1. Introduction

An Explainable AI User Interface for Facilitating Collaboration between Domain Experts and AI Researchers

Meng Shi

Celal Savur

Elizabeth Watkins

Ramesh Manuvinakurike

Gesem Gudino Mejia

Richard Beckwith

Giuseppe Raffa

Intel Labs

Intel Corporation

2023

26 28

The adoption of AI approaches is increasing across domains, yet the study of explainable AI user interfaces for domain experts remains limited. One potential benefit provided by this type of user interface is to facilitate better data collection and improve in-domain model training. With the advancement of explainable AI (XAI) methods for end-users, domain experts can more easily collaborate with AI researchers and contribute to the process of building and deploying domain relevant AI models. We propose an XAI interface for domain experts in a manufacturing setting, that provides transparency into multi-modal AI systems and supports domain expert collaboration with AI researchers to fine-tune models through active feedback. In this paper, we report early findings of a user study with this XAI interface, with participants including both domain experts and AI researchers. These early findings hold promise for supporting improved system understanding by end users as well as cross-functional collaboration between domain experts and AI researchers.

eol>Explainable User Interface XAI for transparency XAI for human computer collaboration

1. Introduction

The field of artificial intelligence (AI) has progressed remarkably in recent years. It enables new services, such as AI assistance systems which will be adopted not only by households, but also professionals. AI support can streamline operations, support human performance in working environments, and augment human capabilities across tasks.

However, AI assistance systems in these areas encounter very real problems due to a very limited amount of data for training, issues with the incorporation of domain knowledge, and difficulties in fine-tuning the models.

Having domain experts collaborate with AI researchers in development of the AI assistance system could potentially help alleviate the problems mentioned above, since expert feedback is a rich source of data incorporating domain knowledge. However, such collaboration requires the domain expert to also be familiar with the design and back-end knowledge of such AI assistance systems, which is almost impossible without an explainable AI approach.

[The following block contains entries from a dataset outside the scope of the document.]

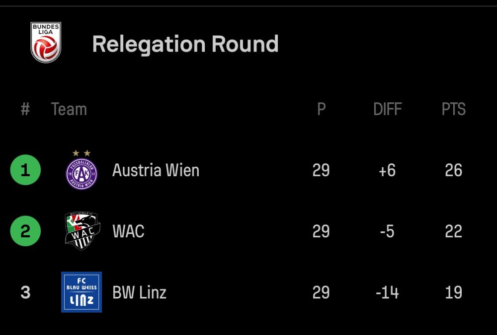Image resolution: width=497 pixels, height=335 pixels.
Task: Sort by the P matches played header
Action: pos(322,109)
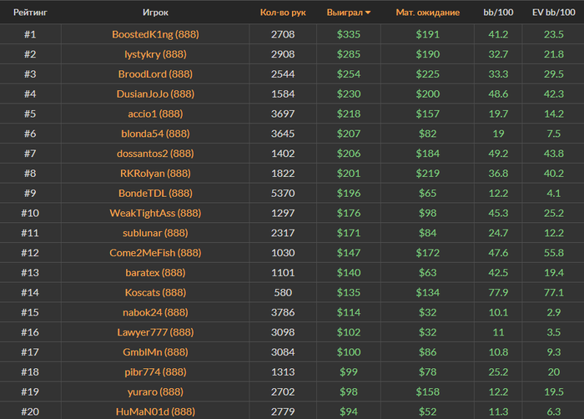This screenshot has height=419, width=584.
Task: Open Koscats (888) player link
Action: (155, 292)
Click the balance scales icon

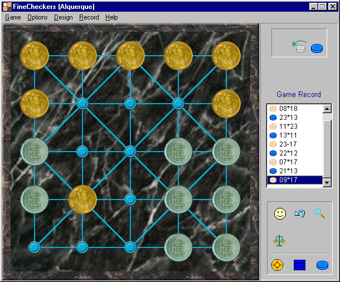[280, 240]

In this paper, we report a user interface designed to support explainable AI (XAI) for a complex multi-modal AI assistance system with a goal of facilitating collaboration between domain experts in manufacturing (e.g., technicians on the factory floor) and developers working on multimodal ambient sensing systems for human performance and task support.

2. Related Work

In the first few years of its history, the XAI field focused on developing algorithms to explain or interpret the behavior of "black box" models [ 4 ] by collecting and displaying information about, for example, parameters or weights which were especially significant in the production of a prediction or output. Most of this work presumed the consumers of explanations to be AI engineers or researchers looking to fine-tune or improve their own models. More recently, a subset of the field has taken a "human-centered" turn, focusing in part on how non-AI researchers might also benefit from XAI [ 1,2,3 ]. This turn included tailoring XAI interfaces and form factors for end-users rather than AI researchers [ 5,6 ].

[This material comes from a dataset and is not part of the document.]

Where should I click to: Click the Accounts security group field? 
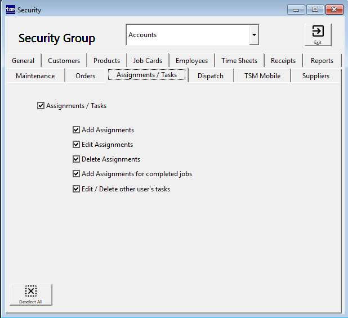point(188,35)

Our contribution builds on this work to facilitate collaboration between two groups: AI researchers and one type of end-user, users who have expert-level knowledge of their domain of work, i.e., domain experts. Facilitating collaboration between these two groups can address key challenges of data availability, data quality, and the resource demands of model fine-tuning. We propose an XAI interface through which domain experts collaborate with AI researchers to give direct input into AI models. A key innovation is the step of actionability: we intend our UI to support end-user action and cross-functional collaboration, in the form of providing feedback on model performance provided by domain experts, to improve system performance.

3. Task Guidance System

We developed a POC (proof of concept) XAI user interface prototype for a multi-modal AI system providing performance support in a manufacturing scenario. As this prototype is a kind of perceptually guided task guidance system, we call it “Task Guidance System” (TGS). TGS, as shown in Fig. 1, is designed to facilitate collaboration between domain experts and AI researchers in finetuning the various components of the multi-modal AI system.

The TGS visualizes multiple models used by the multi-modal AI supporting system for Action Recognition (MSTCN[ 7 ]), Automatic Speech Recognition (Whisper[ 8 ]), Intent Recognition (BERT [ 9 ]), etc., which infer the user’s actions and predict their next steps. The visualization is represented as a dashboard that uses module design principles for all the AI models being used. The TGS can help domain experts understand the AI models. With TGS, the domain experts can see how their inputs are taken by the models and compare predictions generated by each model to the phenomenon the predictions represent. This is possible because TGS visualizes how each model analyzes its inputs and presents the output of each model.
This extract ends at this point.